A catalytic model of service as applied to the case of a cyclic queue

The research is devoted to the development of a deterministic («fluid») model for the open cyclical service system with abandonment and re-entry. The model is the system of coupled nonlinear ordinary differential equations for the following variables: (i) potential customers awaiting the service in the queue, (ii) served customers, (iii) busy servers, and (iv) free servers.
Aim of the work is to derive a minimal mathematical model of the service process treated as a generalized pseudochemical reaction with catalyst. The key feature of our approach is the vision of service provider as a kind of enzyme that shifts customers from the category of «waiting in a queue» to the category of «served». The catalyst-facilitator does not get used up in the process and can continue to act repeatedly. From the interdisciplinary perspective, both the biochemical reaction, and the consumer-provider interaction share a common trait: formation of a short-lived intermediate complex (enzyme-substrate and client-server, respectively). Having constructed a basic model of a service act, we verify its workability by the example of a cyclic service system. The formulated model of a cyclic queue is investigated by method of the qualitative theory of differential equations. The empirical fact that the average service time is much shorter than the characteristic waiting time makes the original system of equations singularly perturbed. Using the multiple-scale method the system is decomposed into slow and fast subsystems governing the respective dynamics of clients and servers. Results.

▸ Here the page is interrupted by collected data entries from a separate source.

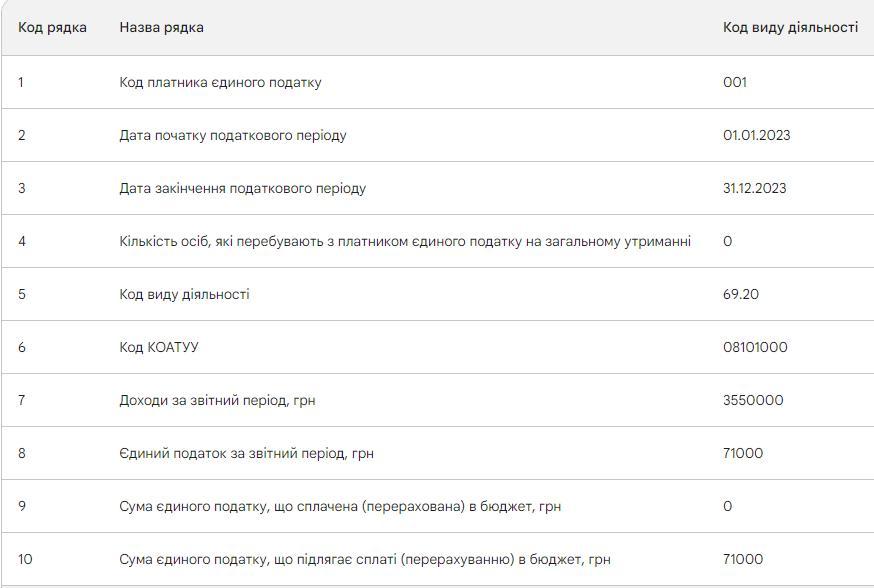Select the "Дата початку податкового періоду" cell
The image size is (874, 588).
(x=233, y=135)
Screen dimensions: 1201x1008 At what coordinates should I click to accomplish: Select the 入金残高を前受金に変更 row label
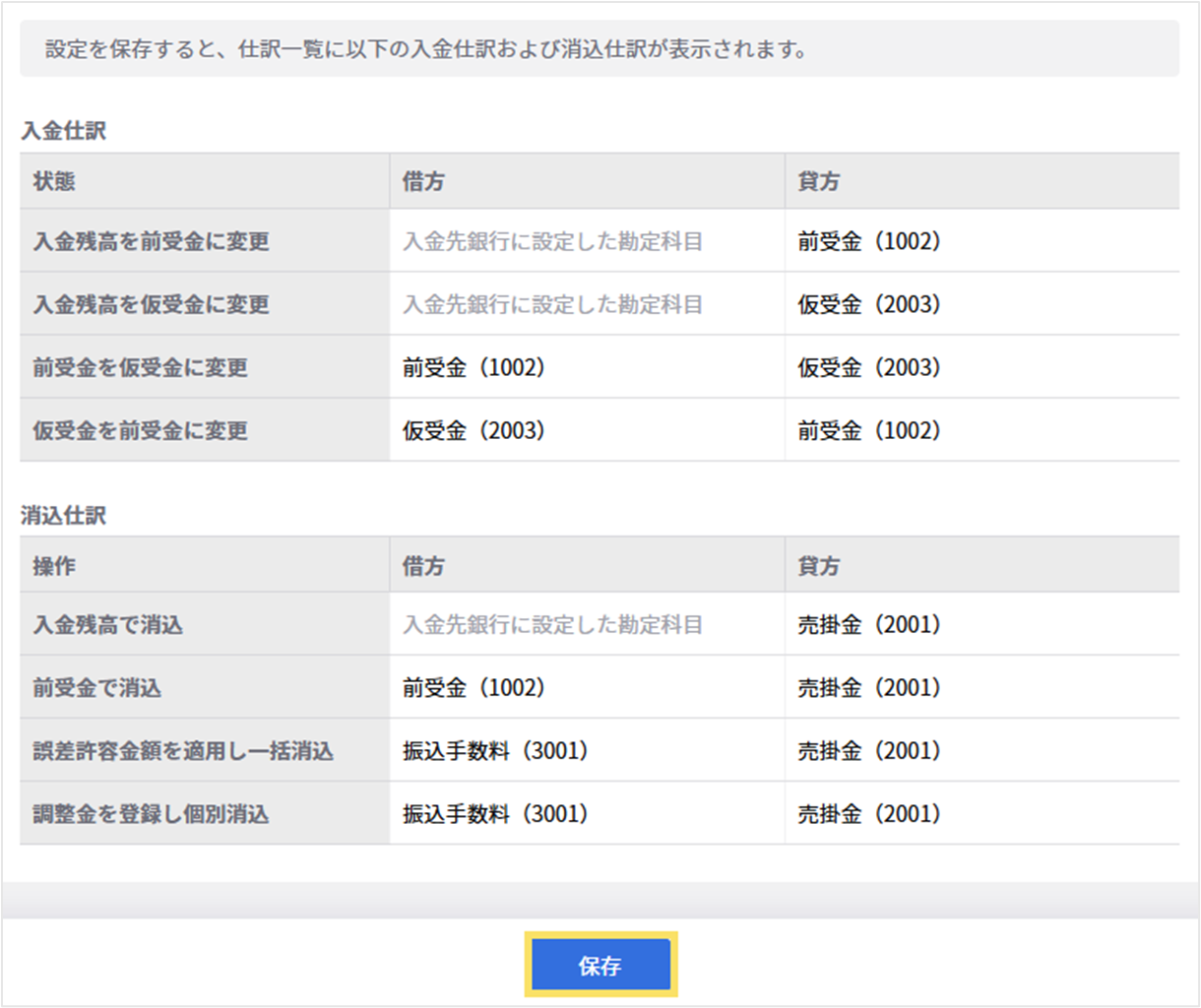click(151, 241)
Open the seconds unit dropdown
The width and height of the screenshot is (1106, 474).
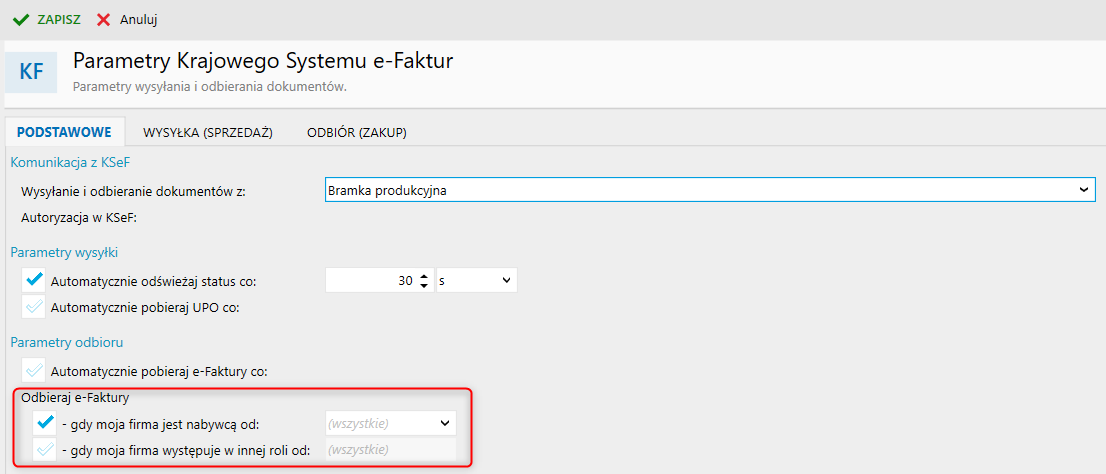476,281
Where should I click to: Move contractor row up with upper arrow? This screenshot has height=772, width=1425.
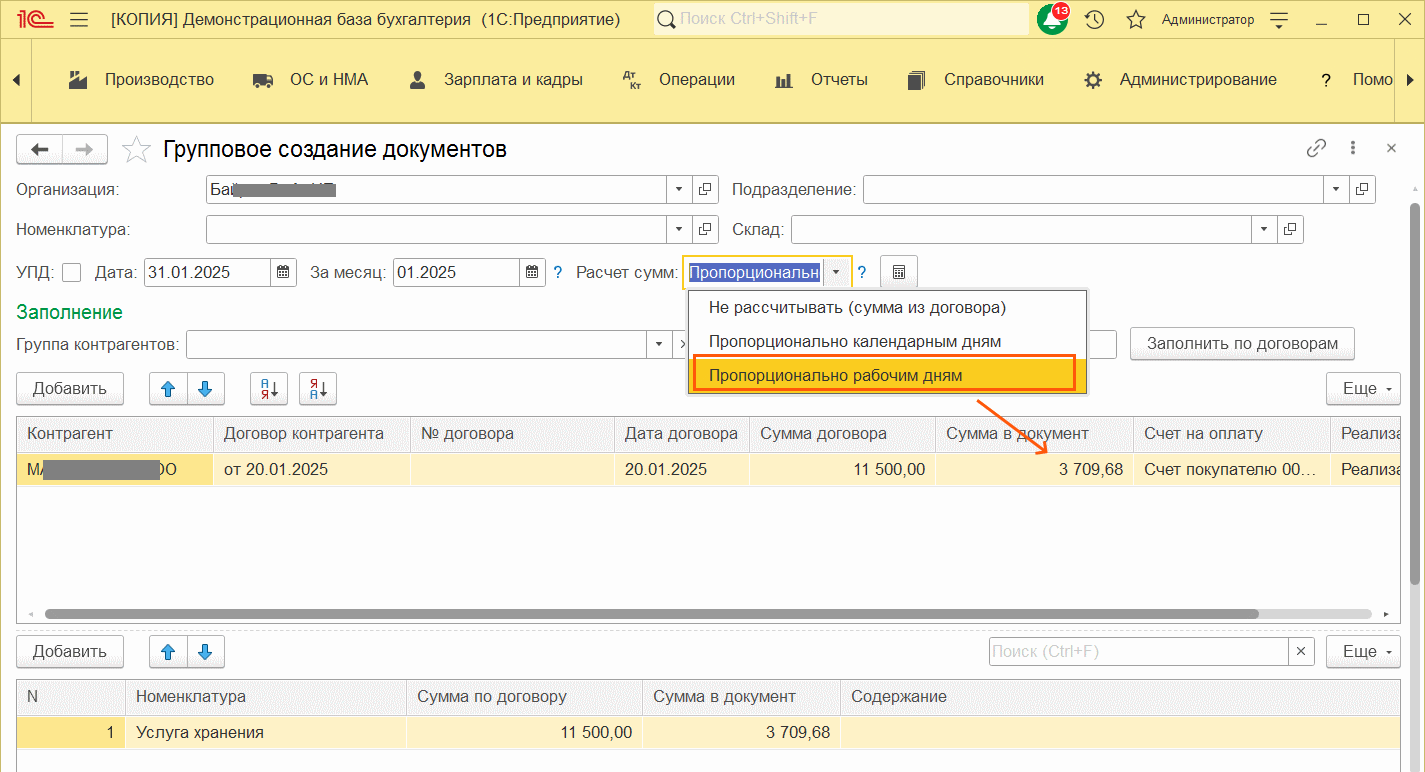[x=168, y=389]
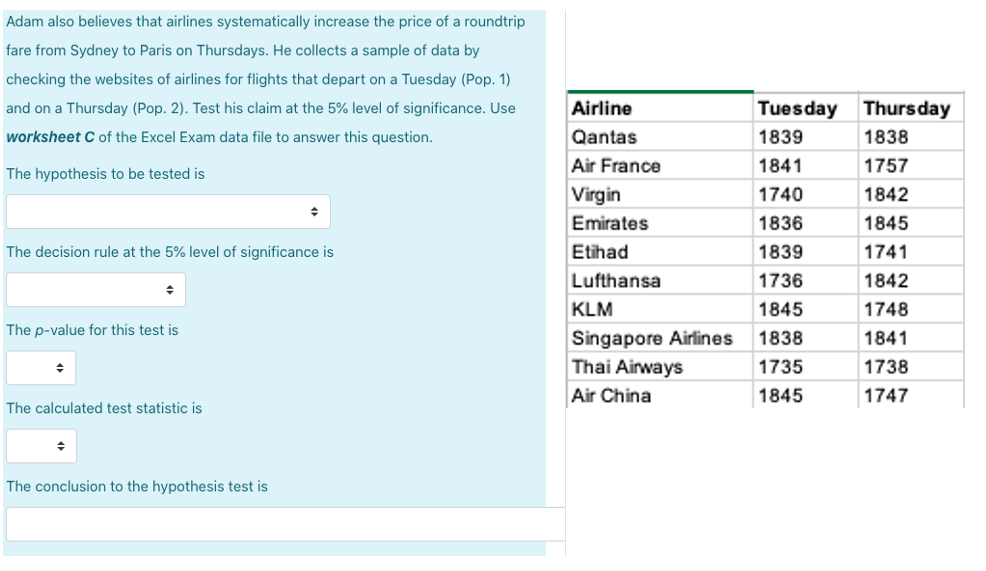This screenshot has height=571, width=986.
Task: Expand the p-value dropdown
Action: pyautogui.click(x=41, y=368)
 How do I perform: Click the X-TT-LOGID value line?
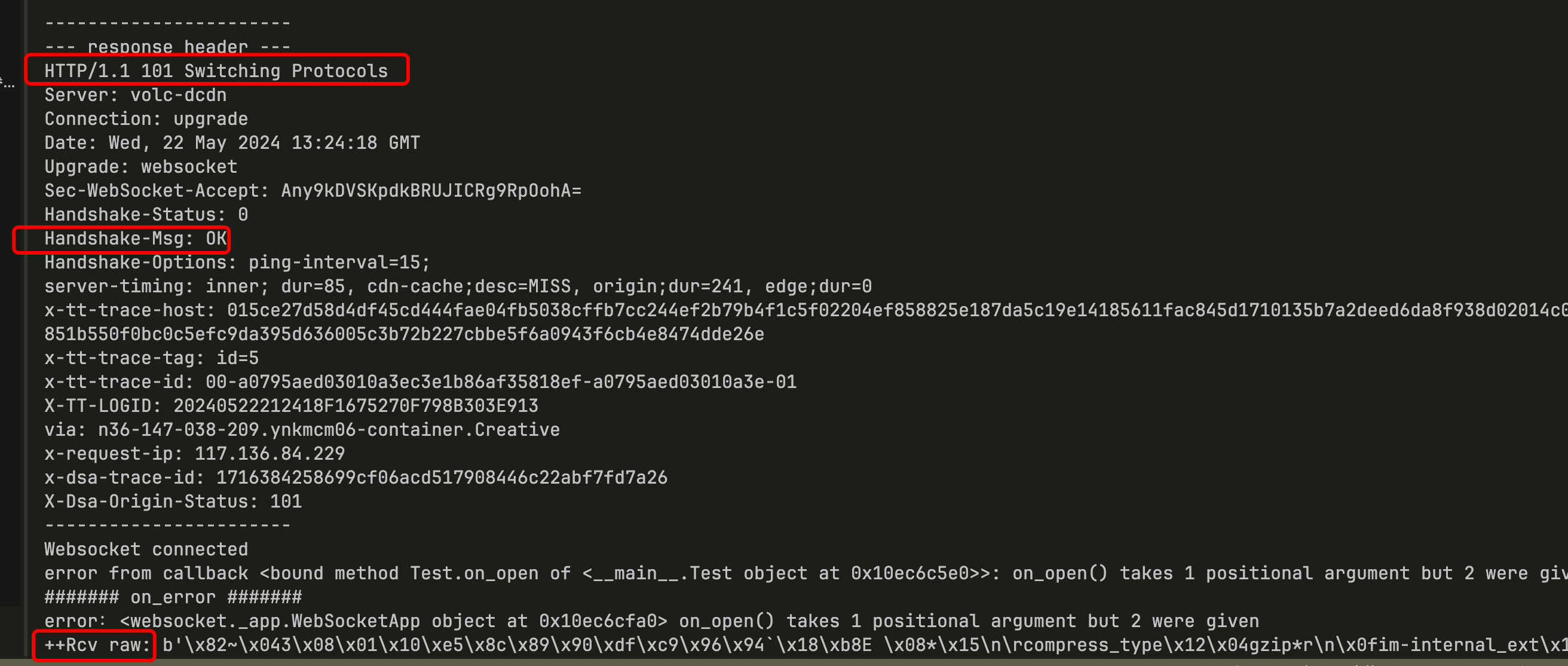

Under the adiabatic approximation, the number of busy servers is shown to hastily instantly adapt to the momentary queue length (i.e. demand) in accordance with the well-known relationships for quasi-steady-state concentrations of enzyme kinetics. The physically feasible steady-state of the slow subsystem is found and proven to be asymptotically stable. A parametric analysis of the model’s steady state is performed. A practical conclusion has been drawn, that that as long as the arrival rate of new customers remains below a certain threshold value, the steady-state demand will keep relatively low regardless of the abandonment rate. The proposed formalism also allows us to derive analytically the clearing function-functional response of the output (number of served customers in a unit of time) to the current demand, and to suggest the conditions of its applicability. It is shown that the clearing function formula remains valid in all cases when the service time is shorter than the waiting time, and not necessarily only in the steady-state mode of operation.